* _Aim_
Extract every line in the entries below that contains the word "will", reproducing each matching line in full.

== Data shown

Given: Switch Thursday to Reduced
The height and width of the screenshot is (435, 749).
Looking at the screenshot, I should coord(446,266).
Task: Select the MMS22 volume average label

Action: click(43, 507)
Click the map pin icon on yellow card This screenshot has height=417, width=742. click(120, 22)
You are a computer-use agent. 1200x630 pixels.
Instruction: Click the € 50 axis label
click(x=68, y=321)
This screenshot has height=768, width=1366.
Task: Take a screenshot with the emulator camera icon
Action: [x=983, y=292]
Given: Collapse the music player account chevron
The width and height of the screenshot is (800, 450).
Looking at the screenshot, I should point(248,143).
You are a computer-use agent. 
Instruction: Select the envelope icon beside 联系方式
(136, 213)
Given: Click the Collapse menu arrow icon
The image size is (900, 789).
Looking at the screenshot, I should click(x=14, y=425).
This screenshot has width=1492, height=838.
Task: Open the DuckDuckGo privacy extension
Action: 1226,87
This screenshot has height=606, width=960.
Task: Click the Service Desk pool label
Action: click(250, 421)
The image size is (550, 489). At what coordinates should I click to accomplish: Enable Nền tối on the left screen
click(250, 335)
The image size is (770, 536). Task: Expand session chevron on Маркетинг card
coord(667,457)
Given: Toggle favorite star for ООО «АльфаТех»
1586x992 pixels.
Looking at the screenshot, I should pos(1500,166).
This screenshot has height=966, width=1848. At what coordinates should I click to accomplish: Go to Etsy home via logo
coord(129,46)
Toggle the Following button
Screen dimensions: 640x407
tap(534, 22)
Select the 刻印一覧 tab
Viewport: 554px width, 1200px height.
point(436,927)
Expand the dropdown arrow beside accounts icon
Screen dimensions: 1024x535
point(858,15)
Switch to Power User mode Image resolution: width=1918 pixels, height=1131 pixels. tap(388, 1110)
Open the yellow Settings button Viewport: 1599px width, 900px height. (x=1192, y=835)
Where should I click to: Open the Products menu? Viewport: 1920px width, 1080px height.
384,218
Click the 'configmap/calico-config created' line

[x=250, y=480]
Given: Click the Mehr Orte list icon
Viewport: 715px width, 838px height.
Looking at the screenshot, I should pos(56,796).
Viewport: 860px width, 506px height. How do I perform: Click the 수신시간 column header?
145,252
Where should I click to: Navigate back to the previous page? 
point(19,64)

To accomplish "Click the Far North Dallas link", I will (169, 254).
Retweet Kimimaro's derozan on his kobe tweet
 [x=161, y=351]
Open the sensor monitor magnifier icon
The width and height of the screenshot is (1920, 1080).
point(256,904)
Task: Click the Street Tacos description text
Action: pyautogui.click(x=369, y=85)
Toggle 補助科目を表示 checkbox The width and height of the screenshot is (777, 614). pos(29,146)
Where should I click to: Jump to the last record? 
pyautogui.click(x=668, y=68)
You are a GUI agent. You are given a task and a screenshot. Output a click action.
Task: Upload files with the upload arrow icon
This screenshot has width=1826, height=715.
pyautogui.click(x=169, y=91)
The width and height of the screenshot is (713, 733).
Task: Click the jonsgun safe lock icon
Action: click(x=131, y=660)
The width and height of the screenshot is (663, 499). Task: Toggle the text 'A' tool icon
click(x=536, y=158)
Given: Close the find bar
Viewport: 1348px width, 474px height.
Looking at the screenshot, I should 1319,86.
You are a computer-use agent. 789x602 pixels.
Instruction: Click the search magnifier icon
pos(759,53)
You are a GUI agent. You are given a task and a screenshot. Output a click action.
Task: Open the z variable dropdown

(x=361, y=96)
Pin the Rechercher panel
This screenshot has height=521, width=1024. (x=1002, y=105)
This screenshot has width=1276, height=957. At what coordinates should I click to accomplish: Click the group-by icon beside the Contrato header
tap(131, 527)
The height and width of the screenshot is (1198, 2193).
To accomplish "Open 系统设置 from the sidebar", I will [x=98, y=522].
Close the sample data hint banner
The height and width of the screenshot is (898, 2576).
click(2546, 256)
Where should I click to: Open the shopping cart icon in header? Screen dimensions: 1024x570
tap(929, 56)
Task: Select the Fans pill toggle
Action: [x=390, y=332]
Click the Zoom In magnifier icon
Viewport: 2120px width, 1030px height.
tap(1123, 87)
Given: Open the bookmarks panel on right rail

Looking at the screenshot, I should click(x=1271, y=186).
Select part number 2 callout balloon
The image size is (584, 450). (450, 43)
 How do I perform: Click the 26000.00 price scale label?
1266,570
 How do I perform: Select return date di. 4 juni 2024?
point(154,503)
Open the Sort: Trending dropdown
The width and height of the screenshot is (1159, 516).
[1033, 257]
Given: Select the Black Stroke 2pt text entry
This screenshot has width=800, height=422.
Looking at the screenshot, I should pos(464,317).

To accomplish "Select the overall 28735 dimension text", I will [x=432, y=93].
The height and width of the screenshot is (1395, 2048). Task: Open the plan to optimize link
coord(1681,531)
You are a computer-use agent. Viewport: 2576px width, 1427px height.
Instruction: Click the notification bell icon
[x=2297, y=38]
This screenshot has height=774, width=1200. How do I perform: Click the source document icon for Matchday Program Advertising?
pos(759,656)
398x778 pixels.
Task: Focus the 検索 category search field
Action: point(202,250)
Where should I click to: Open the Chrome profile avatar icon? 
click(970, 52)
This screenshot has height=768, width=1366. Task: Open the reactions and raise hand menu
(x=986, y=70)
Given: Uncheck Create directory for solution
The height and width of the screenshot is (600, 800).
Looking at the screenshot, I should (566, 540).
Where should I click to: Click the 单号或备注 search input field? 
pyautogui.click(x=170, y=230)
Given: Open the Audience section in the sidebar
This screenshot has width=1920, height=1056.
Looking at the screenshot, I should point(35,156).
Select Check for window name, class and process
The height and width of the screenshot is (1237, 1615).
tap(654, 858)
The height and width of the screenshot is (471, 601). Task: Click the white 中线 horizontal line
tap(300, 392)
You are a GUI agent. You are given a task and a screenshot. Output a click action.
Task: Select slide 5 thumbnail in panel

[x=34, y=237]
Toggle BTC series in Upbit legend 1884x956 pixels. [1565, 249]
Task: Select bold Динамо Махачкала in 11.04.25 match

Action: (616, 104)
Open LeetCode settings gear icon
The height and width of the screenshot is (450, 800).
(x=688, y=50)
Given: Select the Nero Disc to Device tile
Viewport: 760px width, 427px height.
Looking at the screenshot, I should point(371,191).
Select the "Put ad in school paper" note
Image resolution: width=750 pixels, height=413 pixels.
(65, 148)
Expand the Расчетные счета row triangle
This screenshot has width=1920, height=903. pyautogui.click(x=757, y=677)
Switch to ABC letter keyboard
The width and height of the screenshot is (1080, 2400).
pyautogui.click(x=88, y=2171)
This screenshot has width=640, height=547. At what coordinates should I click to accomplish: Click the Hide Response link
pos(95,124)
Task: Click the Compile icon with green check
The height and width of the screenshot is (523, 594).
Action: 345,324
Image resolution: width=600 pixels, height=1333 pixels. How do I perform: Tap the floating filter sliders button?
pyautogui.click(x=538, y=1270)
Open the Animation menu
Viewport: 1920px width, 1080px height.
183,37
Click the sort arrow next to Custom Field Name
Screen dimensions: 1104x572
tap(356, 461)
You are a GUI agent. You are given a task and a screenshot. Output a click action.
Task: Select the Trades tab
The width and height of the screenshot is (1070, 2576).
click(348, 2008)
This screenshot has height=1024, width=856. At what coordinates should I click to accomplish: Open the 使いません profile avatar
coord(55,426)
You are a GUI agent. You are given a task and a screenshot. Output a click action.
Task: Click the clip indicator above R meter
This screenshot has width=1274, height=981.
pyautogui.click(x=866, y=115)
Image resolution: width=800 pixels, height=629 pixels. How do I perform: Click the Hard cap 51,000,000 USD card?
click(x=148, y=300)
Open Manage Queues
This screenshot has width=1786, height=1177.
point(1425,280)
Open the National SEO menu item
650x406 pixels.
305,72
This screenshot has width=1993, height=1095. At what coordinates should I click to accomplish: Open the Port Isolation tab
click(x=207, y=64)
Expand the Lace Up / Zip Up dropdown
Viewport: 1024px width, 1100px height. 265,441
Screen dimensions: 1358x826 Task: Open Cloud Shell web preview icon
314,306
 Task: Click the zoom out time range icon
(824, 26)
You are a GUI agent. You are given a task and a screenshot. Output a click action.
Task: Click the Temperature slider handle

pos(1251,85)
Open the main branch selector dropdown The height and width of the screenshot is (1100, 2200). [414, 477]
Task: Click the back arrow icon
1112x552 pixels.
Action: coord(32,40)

====

* _Correct answer_
To accomplish "Click the Far North Dallas link", I will (169, 254).
To accomplish "Open 系统设置 from the sidebar", I will [x=98, y=522].
To accomplish "Select the overall 28735 dimension text", I will [x=432, y=93].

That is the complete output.